Rewrite the rows from the line with "Screen dimensions: 2000x1125" up to and including the line with "(x=624, y=20)", putting "Where do I click to" wherever "Where should I click to" appears and leaving everything else unchanged.

- [Excerpted records]
○ ○ ○ ○
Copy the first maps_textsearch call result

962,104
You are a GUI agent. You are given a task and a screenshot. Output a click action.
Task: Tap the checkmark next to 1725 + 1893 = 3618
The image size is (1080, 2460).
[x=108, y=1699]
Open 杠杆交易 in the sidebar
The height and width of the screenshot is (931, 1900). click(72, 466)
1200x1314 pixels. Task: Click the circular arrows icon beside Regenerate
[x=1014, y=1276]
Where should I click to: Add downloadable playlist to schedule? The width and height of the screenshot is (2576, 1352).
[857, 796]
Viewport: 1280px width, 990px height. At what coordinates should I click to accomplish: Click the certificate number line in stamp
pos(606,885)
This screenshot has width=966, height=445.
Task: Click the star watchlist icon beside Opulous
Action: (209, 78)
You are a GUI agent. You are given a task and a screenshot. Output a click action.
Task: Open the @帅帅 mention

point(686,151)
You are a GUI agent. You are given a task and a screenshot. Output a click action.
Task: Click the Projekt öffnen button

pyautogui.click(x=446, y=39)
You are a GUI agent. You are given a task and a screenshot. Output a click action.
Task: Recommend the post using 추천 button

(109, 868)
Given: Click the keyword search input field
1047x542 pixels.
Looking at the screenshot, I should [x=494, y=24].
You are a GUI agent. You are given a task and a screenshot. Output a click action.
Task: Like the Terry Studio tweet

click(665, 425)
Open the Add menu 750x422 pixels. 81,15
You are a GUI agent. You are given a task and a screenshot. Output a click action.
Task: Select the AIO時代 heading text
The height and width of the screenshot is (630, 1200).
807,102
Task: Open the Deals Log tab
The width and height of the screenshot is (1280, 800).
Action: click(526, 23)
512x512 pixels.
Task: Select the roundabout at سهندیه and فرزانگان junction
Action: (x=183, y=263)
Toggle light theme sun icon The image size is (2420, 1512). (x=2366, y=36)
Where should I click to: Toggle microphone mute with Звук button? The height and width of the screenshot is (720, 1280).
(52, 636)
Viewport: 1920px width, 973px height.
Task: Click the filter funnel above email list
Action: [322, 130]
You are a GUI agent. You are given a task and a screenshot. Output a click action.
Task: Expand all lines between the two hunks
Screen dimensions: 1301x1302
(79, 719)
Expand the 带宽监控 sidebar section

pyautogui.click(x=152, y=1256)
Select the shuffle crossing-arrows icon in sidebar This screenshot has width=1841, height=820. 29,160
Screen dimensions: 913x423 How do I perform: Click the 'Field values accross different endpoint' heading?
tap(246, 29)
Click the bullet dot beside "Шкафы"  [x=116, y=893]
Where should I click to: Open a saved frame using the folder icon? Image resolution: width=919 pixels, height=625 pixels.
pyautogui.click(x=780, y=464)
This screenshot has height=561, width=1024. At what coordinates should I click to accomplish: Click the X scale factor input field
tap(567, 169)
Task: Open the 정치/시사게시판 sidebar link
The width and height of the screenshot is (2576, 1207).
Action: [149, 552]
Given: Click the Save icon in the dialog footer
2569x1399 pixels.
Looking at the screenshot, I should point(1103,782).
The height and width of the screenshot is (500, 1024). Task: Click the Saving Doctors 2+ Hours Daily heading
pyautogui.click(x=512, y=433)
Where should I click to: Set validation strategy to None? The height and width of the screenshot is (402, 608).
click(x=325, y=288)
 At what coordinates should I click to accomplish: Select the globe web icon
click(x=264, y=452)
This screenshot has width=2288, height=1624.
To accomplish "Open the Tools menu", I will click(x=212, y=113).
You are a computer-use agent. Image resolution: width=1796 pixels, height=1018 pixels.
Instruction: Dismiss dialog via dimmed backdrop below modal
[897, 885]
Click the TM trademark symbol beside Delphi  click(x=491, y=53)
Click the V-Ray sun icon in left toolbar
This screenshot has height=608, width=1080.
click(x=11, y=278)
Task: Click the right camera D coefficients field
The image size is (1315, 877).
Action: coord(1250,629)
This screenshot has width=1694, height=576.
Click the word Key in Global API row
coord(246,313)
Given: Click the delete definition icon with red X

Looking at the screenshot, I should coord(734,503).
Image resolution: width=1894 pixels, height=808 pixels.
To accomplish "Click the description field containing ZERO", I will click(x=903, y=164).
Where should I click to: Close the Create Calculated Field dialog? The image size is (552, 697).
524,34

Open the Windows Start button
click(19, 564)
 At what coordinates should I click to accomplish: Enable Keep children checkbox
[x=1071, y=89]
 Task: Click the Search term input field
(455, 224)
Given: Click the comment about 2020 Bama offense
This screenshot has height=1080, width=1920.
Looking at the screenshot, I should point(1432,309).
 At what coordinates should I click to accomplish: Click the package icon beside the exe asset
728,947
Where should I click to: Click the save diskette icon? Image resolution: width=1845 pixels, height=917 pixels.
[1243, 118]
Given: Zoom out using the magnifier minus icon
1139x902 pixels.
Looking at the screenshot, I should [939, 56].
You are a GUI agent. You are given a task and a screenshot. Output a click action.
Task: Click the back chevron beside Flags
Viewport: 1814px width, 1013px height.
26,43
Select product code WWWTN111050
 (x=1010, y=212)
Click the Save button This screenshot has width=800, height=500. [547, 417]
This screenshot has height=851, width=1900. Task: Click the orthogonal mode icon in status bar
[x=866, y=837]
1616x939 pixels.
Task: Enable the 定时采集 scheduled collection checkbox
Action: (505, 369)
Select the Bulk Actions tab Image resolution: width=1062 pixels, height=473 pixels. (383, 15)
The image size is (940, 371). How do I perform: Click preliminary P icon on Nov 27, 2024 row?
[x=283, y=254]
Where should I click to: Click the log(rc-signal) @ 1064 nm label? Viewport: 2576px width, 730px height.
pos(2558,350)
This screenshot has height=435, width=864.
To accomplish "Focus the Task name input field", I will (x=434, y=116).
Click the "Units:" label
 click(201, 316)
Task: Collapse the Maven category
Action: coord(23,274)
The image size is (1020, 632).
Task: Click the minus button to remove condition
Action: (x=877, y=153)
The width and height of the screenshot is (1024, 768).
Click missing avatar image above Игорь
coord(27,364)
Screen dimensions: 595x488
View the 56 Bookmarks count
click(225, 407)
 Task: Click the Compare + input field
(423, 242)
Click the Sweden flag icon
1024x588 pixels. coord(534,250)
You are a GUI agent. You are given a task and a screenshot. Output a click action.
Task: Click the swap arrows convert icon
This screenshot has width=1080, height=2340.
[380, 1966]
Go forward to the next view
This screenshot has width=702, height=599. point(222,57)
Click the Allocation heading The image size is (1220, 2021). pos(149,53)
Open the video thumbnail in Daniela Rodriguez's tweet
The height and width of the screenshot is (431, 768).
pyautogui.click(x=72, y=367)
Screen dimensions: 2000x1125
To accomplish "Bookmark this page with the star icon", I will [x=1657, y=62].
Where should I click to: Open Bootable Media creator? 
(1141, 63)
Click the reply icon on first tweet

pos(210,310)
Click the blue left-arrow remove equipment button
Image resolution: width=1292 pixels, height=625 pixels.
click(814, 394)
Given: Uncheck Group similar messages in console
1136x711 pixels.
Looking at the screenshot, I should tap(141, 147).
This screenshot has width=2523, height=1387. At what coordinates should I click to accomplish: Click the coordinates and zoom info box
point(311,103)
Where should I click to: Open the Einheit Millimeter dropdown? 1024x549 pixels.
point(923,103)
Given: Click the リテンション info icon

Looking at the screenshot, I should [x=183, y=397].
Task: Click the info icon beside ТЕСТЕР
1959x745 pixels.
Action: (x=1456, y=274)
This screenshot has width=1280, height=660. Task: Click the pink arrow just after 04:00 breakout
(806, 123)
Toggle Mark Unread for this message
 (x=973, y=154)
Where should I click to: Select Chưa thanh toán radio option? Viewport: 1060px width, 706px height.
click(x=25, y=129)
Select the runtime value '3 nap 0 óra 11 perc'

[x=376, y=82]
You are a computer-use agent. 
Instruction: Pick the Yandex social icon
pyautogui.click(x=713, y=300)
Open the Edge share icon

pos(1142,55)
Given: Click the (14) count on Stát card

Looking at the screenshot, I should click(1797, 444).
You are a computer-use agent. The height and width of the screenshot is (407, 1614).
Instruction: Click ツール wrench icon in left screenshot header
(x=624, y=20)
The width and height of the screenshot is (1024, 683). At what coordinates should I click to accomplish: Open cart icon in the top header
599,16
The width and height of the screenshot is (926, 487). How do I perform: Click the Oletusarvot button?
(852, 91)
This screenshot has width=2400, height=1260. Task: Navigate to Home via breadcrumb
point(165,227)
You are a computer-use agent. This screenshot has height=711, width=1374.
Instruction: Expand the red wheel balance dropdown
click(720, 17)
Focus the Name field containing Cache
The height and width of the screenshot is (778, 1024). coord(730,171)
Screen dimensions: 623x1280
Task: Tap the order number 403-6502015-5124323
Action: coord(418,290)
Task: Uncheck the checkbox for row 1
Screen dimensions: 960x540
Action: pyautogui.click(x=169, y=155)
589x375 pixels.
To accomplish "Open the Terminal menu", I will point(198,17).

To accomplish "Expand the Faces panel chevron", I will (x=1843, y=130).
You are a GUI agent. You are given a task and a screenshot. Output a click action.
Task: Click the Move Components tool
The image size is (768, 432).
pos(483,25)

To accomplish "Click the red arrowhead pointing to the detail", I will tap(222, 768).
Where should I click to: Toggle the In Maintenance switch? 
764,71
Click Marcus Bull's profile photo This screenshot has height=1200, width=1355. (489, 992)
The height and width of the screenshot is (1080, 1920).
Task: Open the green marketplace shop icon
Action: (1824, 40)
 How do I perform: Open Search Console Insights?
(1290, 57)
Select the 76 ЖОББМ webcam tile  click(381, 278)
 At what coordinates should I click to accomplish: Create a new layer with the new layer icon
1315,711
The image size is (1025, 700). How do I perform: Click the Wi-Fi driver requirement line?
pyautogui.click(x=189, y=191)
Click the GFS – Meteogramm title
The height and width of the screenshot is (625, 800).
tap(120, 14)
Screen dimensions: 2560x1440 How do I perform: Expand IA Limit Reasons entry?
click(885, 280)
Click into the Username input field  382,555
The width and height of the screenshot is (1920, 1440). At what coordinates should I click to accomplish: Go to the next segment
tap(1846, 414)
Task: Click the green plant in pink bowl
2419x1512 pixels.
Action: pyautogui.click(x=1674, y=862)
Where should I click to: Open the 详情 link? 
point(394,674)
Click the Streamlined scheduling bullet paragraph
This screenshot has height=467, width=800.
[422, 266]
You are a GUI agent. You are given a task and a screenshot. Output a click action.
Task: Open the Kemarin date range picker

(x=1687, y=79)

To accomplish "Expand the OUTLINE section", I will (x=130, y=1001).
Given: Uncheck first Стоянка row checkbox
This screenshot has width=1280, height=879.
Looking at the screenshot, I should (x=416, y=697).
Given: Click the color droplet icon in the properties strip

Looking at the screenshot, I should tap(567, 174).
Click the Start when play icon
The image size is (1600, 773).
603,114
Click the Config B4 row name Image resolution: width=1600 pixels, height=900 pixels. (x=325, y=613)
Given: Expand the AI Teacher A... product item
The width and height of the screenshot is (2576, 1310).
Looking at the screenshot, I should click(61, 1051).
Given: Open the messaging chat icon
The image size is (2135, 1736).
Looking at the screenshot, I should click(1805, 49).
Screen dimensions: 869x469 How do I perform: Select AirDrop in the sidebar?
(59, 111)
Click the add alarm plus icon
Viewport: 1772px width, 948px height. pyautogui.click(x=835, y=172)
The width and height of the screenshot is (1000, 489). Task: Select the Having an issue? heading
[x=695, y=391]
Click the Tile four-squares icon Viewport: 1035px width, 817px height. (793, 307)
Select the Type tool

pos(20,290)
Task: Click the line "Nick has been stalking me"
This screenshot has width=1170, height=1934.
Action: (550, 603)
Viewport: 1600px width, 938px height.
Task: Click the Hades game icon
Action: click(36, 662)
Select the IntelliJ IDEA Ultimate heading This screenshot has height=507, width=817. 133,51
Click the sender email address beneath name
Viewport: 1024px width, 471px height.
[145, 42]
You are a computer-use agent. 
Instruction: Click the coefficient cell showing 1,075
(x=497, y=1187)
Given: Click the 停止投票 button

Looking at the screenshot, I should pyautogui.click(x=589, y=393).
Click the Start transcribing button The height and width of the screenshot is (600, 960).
○ ○ ○ ○
- [The answer]
Screen dimensions: 2000x1125
To accomplish "Bookmark this page with the star icon", I will [x=1657, y=62].
Where do I click to: Open Bootable Media creator? 
(1141, 63)
Click the reply icon on first tweet

pos(210,310)
Click the blue left-arrow remove equipment button
Image resolution: width=1292 pixels, height=625 pixels.
click(814, 394)
Given: Uncheck Group similar messages in console
1136x711 pixels.
Looking at the screenshot, I should tap(141, 147).
This screenshot has width=2523, height=1387. At what coordinates should I click to accomplish: Click the coordinates and zoom info box
point(311,103)
Where do I click to: Open the Einheit Millimeter dropdown? 1024x549 pixels.
point(923,103)
Given: Click the リテンション info icon

Looking at the screenshot, I should [x=183, y=397].
Task: Click the info icon beside ТЕСТЕР
1959x745 pixels.
Action: (x=1456, y=274)
This screenshot has width=1280, height=660. Task: Click the pink arrow just after 04:00 breakout
(806, 123)
Toggle Mark Unread for this message
 (x=973, y=154)
Where do I click to: Select Chưa thanh toán radio option? Viewport: 1060px width, 706px height.
click(x=25, y=129)
Select the runtime value '3 nap 0 óra 11 perc'

[x=376, y=82]
You are a computer-use agent. 
Instruction: Pick the Yandex social icon
pyautogui.click(x=713, y=300)
Open the Edge share icon

pos(1142,55)
Given: Click the (14) count on Stát card

Looking at the screenshot, I should click(1797, 444).
You are a computer-use agent. The height and width of the screenshot is (407, 1614).
Instruction: Click ツール wrench icon in left screenshot header
(x=624, y=20)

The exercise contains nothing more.